Entries taken from a collection
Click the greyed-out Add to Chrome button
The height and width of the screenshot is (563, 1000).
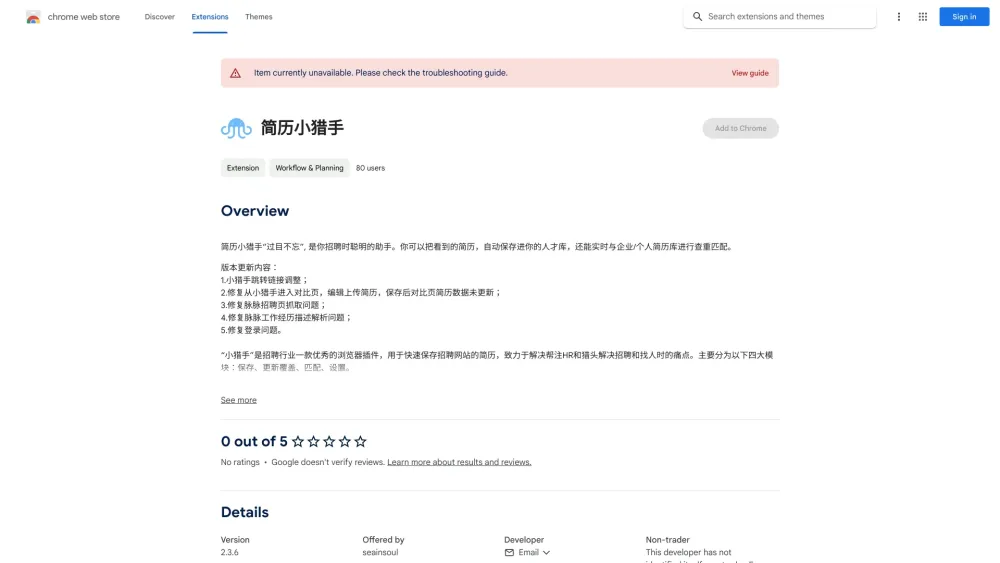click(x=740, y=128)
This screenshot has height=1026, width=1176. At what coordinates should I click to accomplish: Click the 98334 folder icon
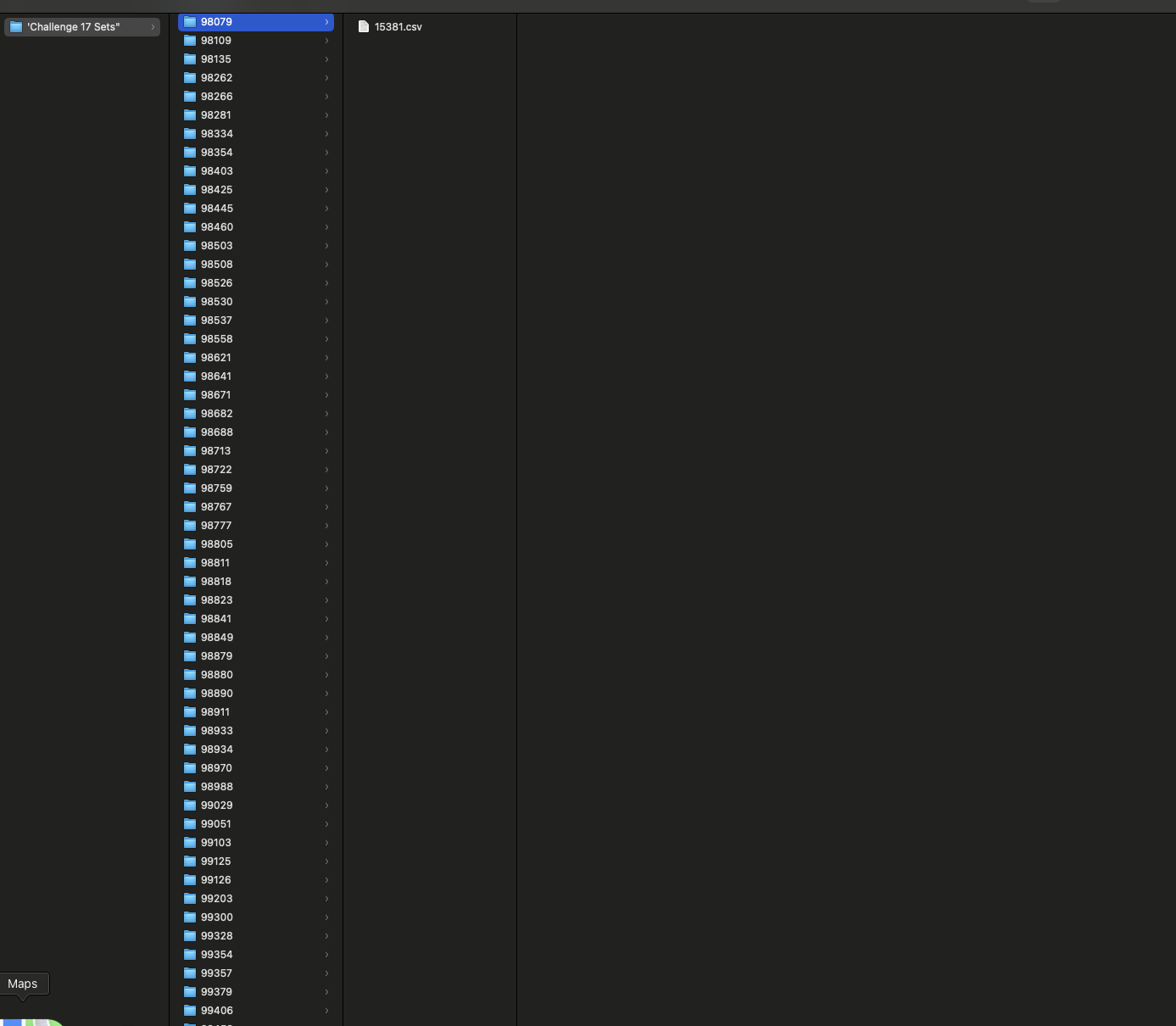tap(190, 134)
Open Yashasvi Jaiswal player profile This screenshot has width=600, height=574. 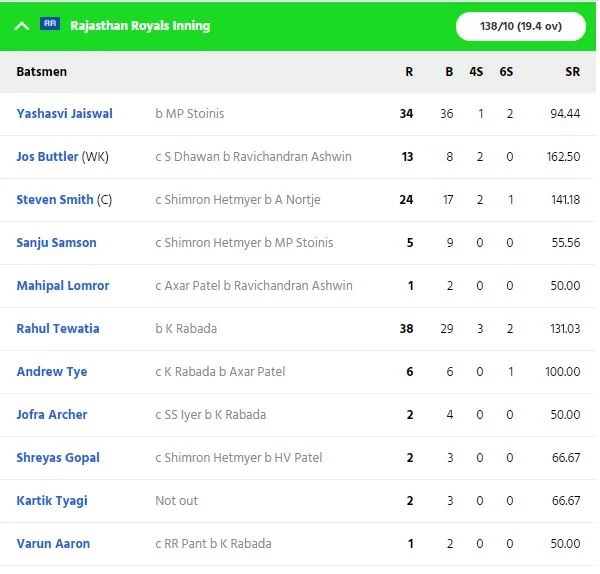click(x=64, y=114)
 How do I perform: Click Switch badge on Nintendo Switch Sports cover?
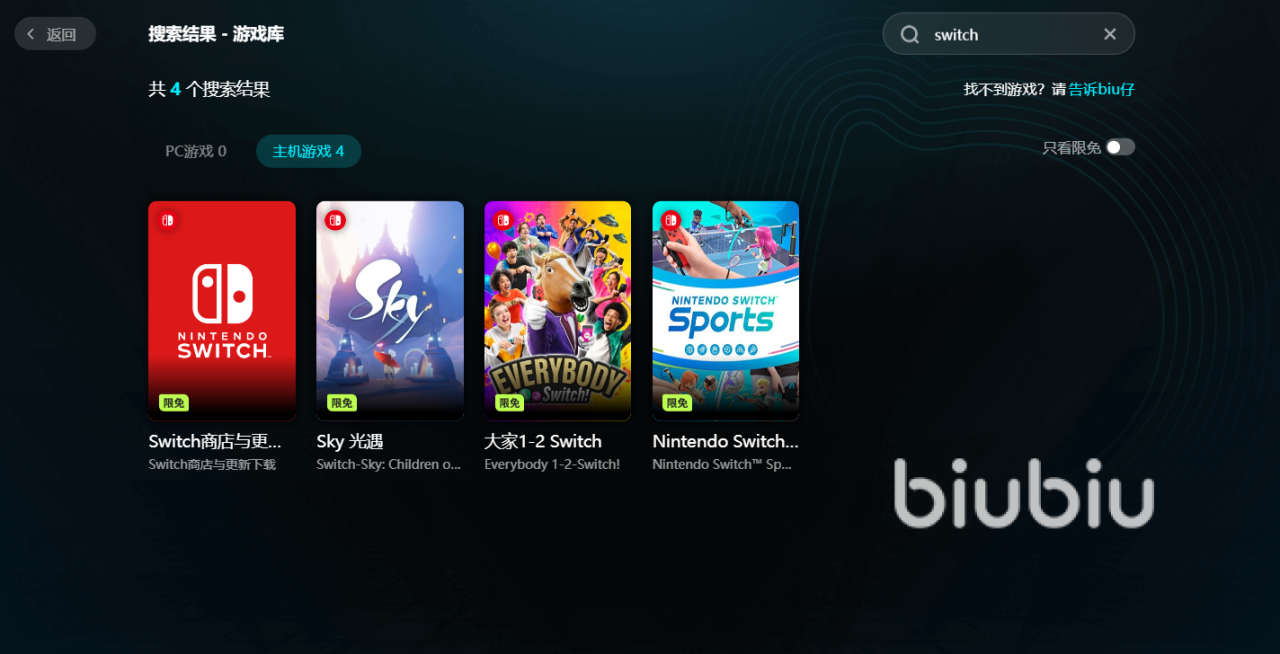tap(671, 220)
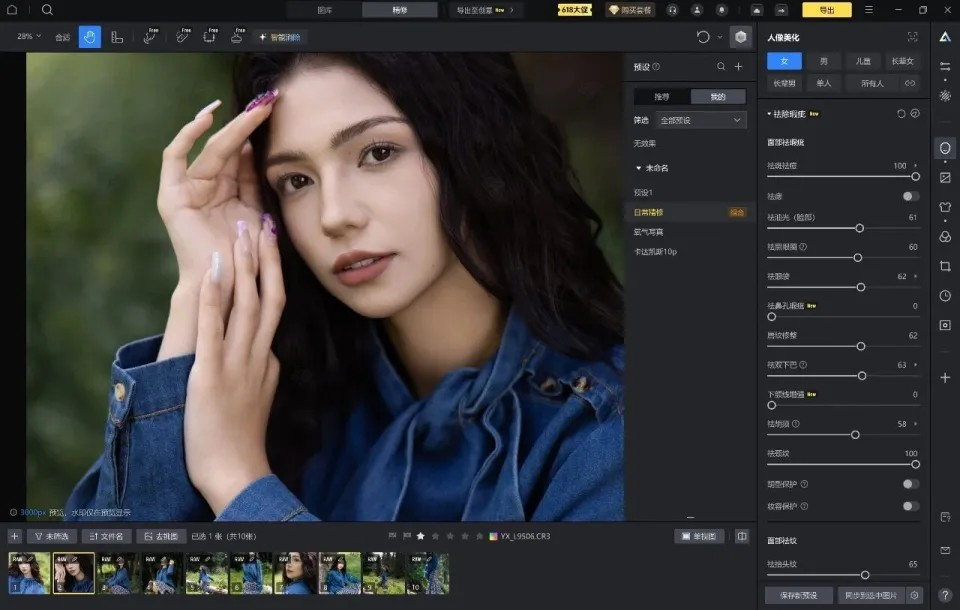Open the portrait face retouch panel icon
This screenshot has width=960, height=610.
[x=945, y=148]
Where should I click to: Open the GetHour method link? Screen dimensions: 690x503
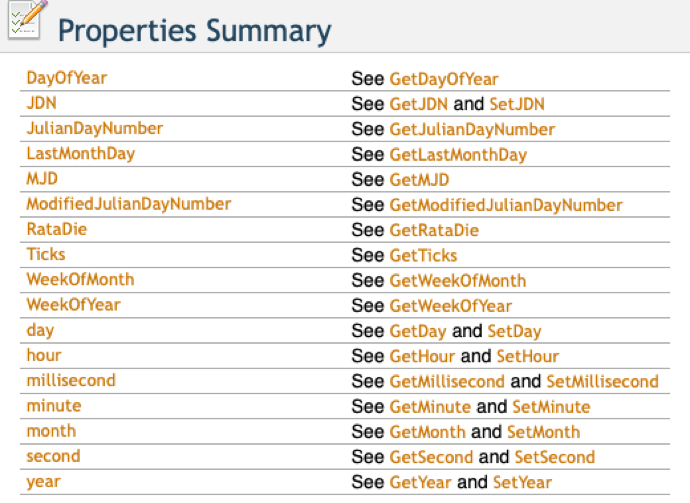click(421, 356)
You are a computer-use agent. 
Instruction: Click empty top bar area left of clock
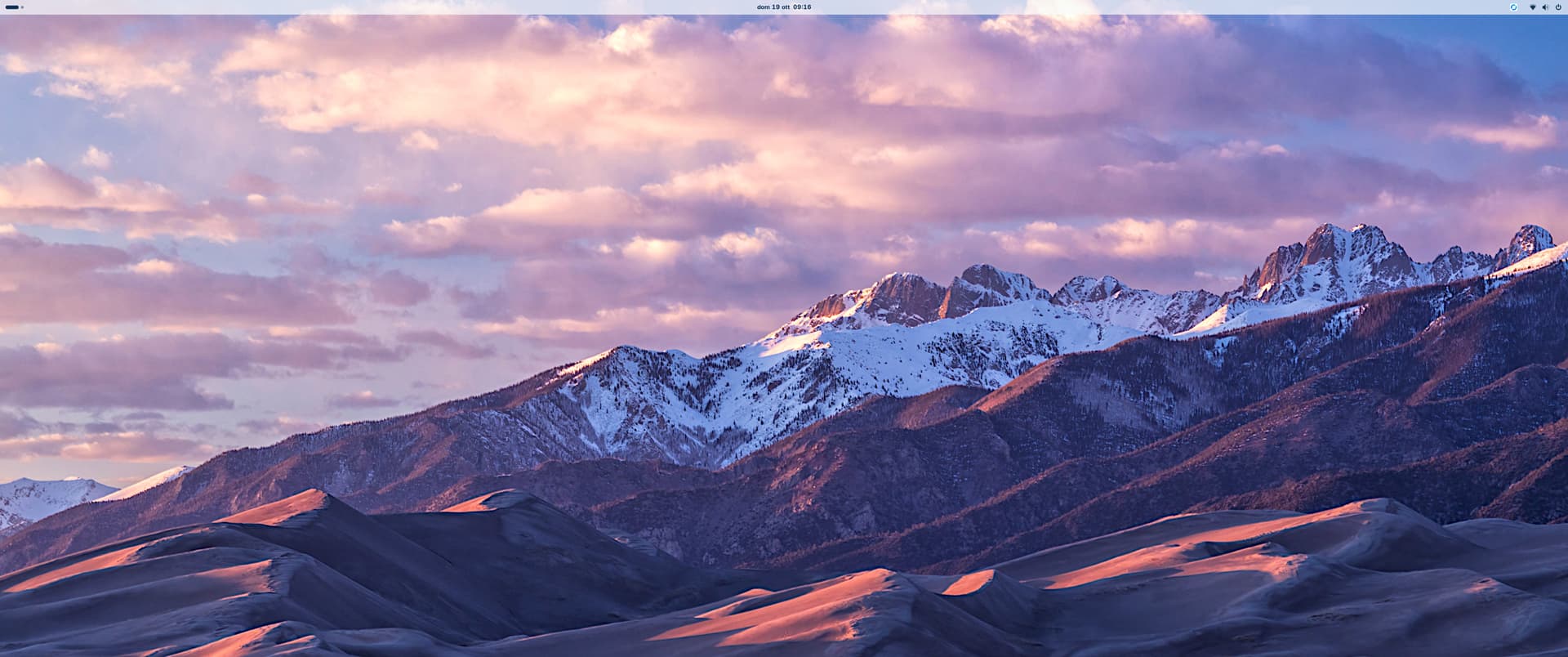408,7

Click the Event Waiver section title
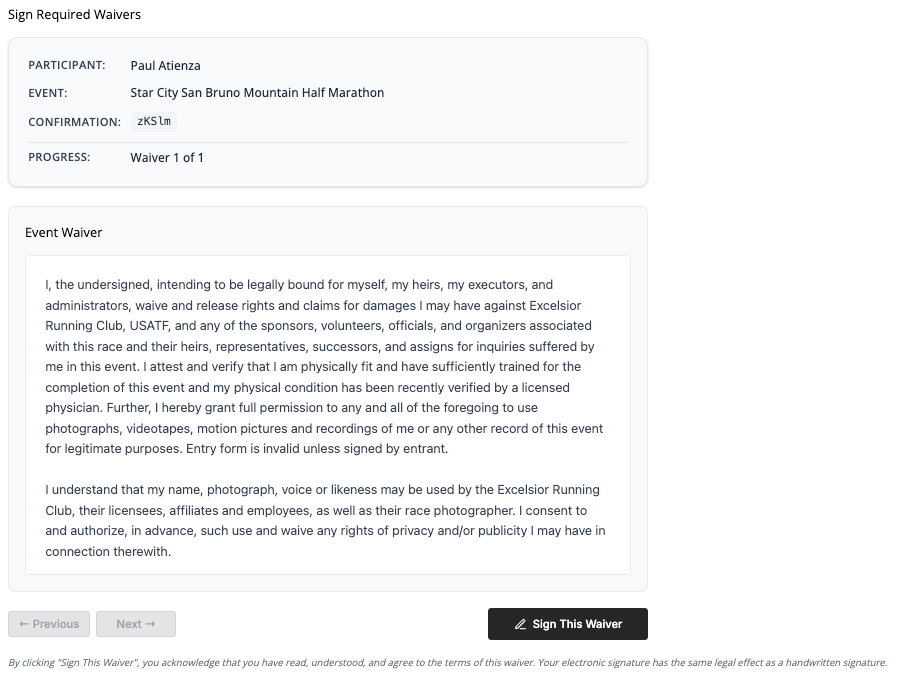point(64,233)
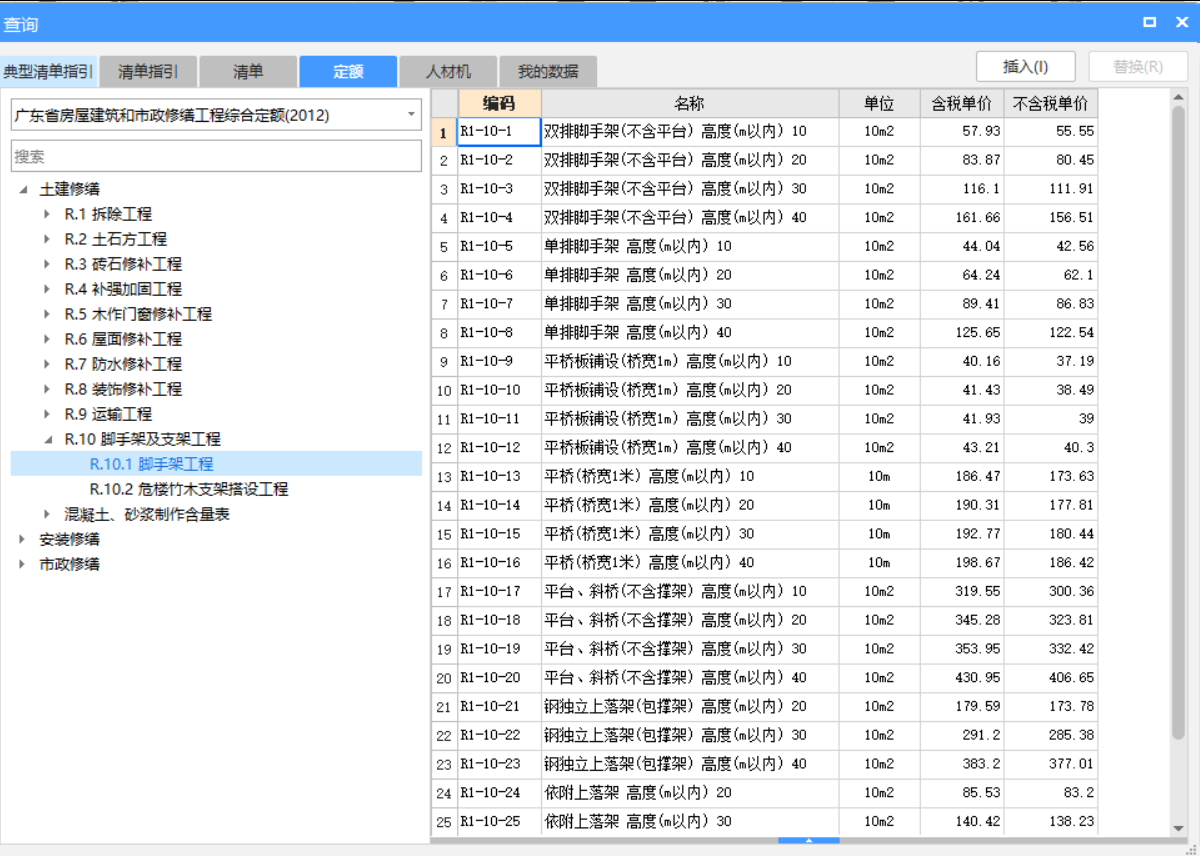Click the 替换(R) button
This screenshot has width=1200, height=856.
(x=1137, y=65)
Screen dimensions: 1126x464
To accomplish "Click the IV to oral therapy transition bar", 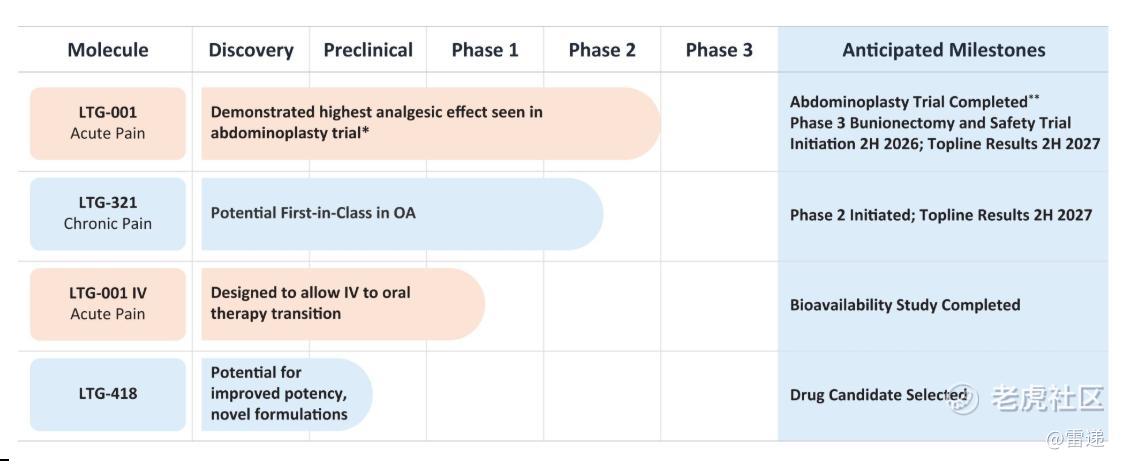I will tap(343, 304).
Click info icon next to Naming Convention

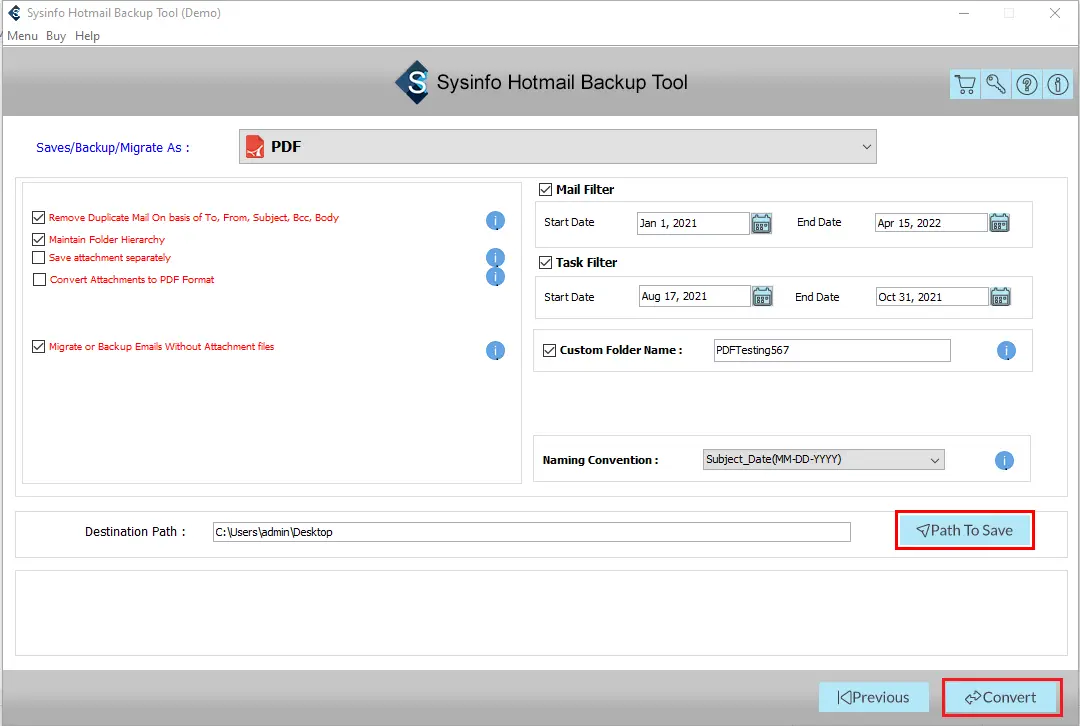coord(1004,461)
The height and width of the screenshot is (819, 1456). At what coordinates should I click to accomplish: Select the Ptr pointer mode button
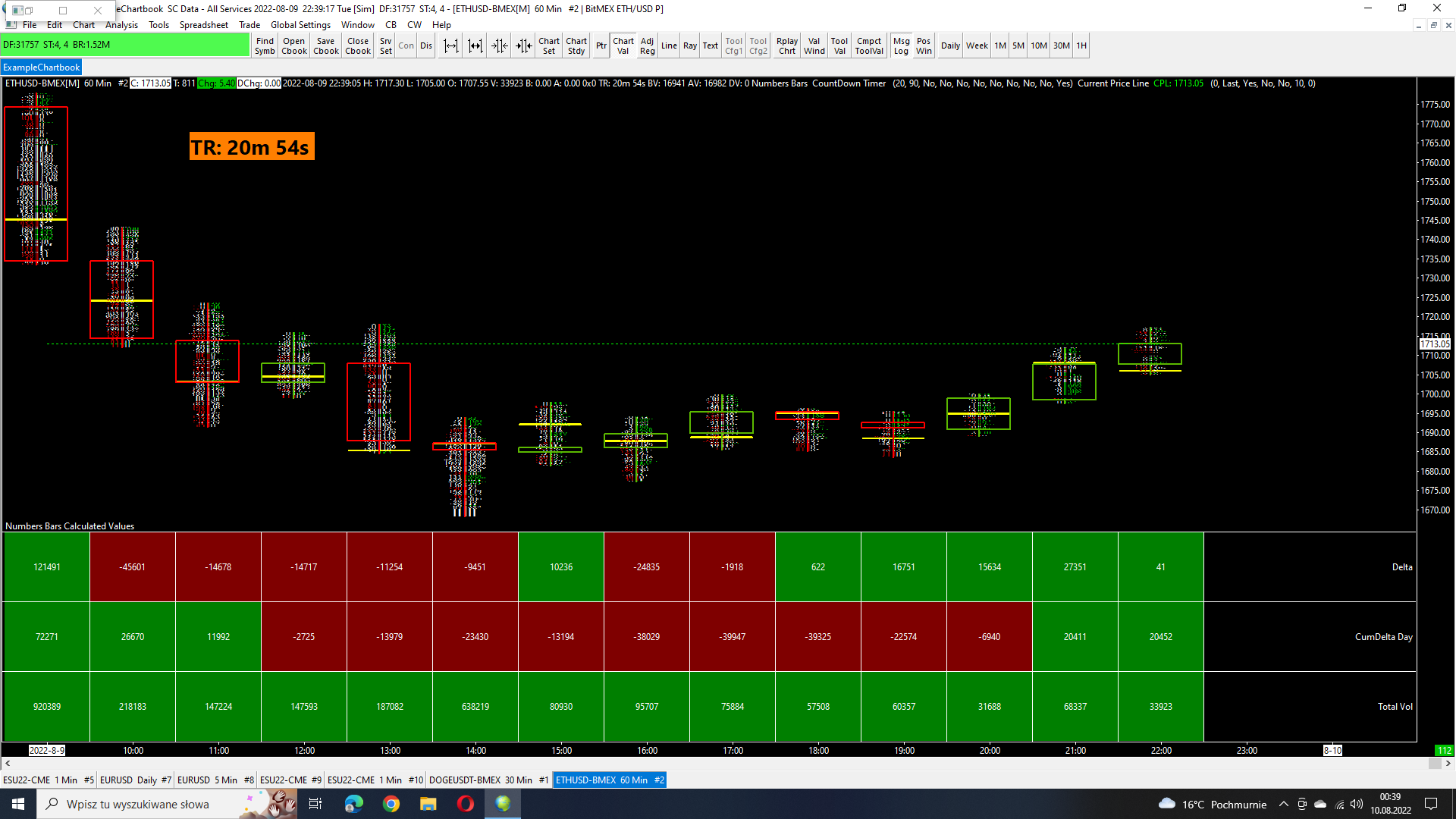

### WHAT IS REQUIRED
From the line containing "Click info icon next to Naming Convention" to the last line of the entries, output every line exactly as written, but leave out the pictures.

### SOLUTION
Click info icon next to Naming Convention

coord(1004,461)
The height and width of the screenshot is (819, 1456). At what coordinates should I click to accomplish: Select the Ptr pointer mode button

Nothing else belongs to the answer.